Objective
Copy the material from the line with "The image size is (982, 625)." to the line with "point(276,535)", both included, and leave out the pictures.

Given records
━━━━━━━━

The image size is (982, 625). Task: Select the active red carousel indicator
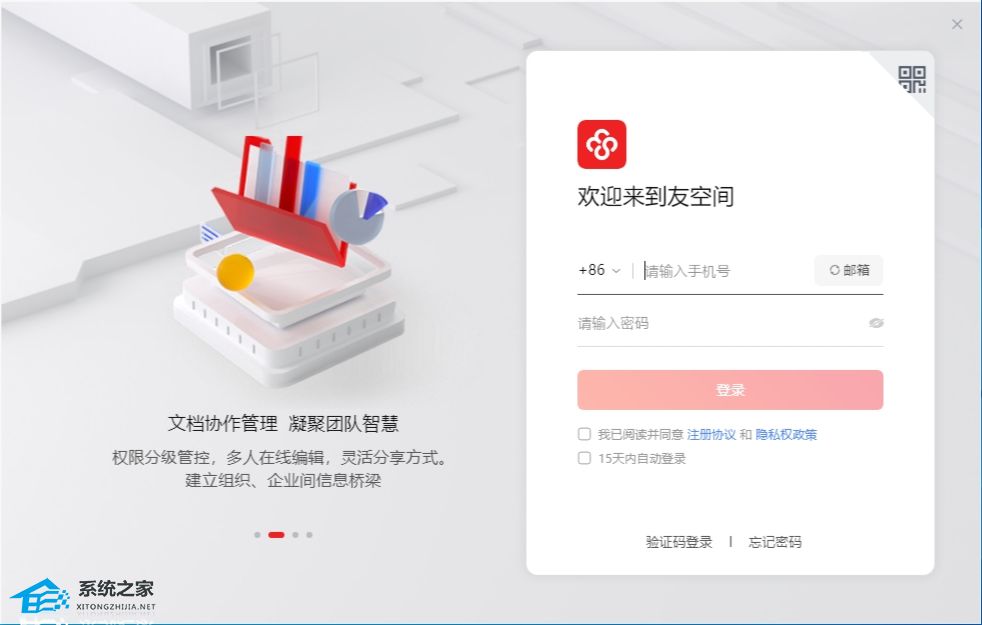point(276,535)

━━━━━━━━

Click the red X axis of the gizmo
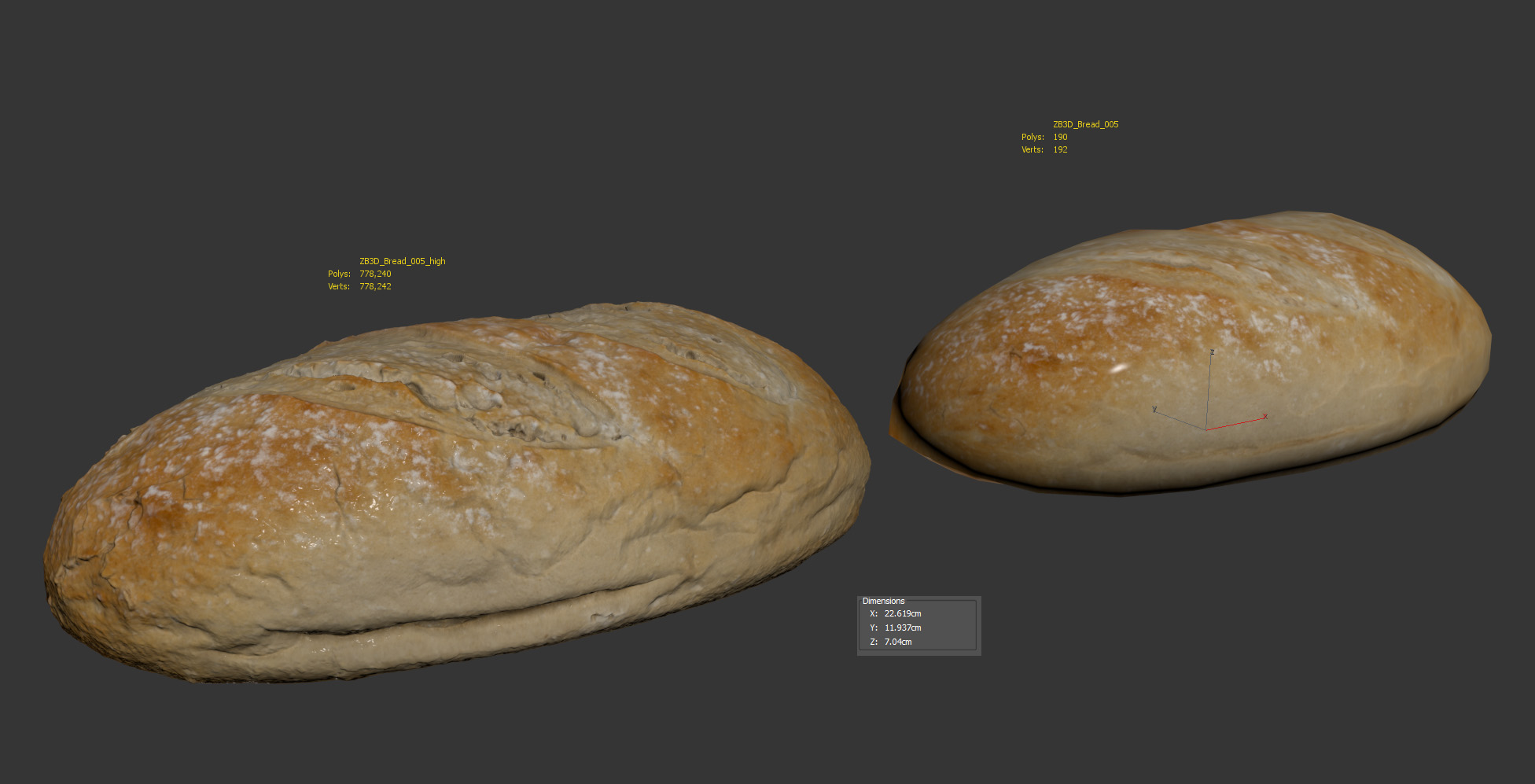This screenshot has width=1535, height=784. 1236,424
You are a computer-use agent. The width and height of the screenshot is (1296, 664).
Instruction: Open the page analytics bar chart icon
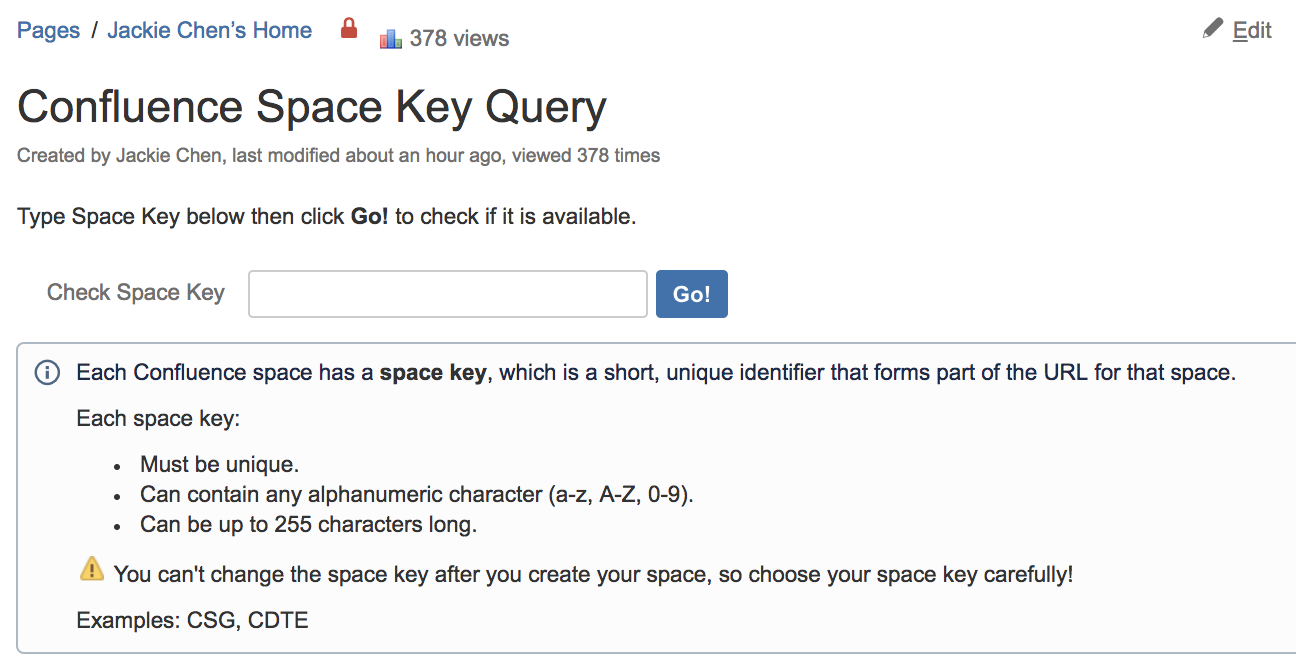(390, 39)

━━━━━━━━

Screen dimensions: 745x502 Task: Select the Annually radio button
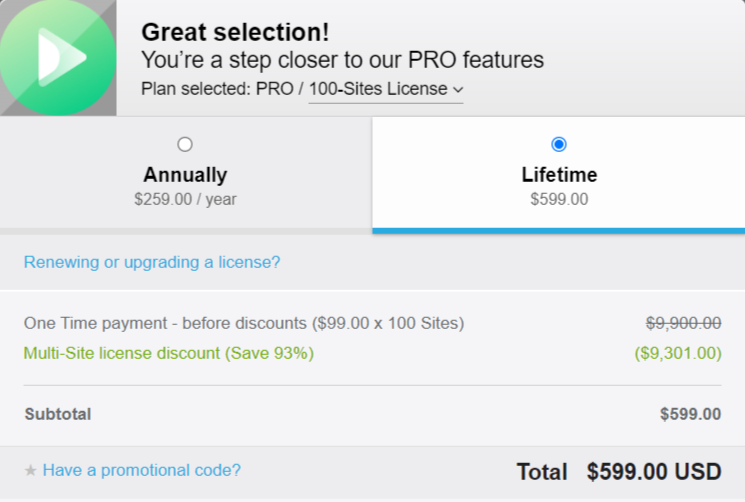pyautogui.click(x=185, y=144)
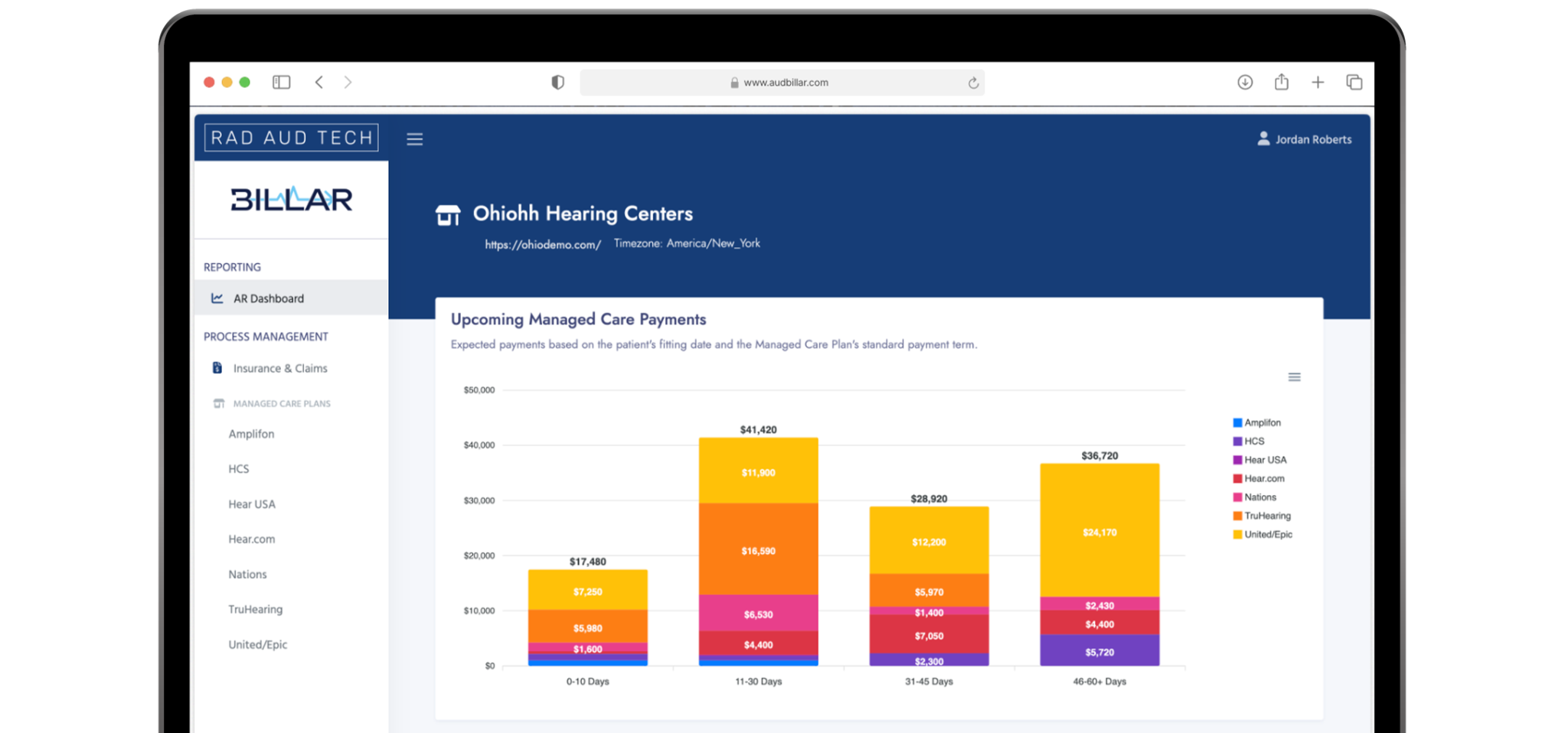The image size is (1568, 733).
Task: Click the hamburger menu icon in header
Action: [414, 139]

━━━━━━━━

Exercise solution
The image size is (982, 625). Task: Select the active red carousel indicator
point(276,535)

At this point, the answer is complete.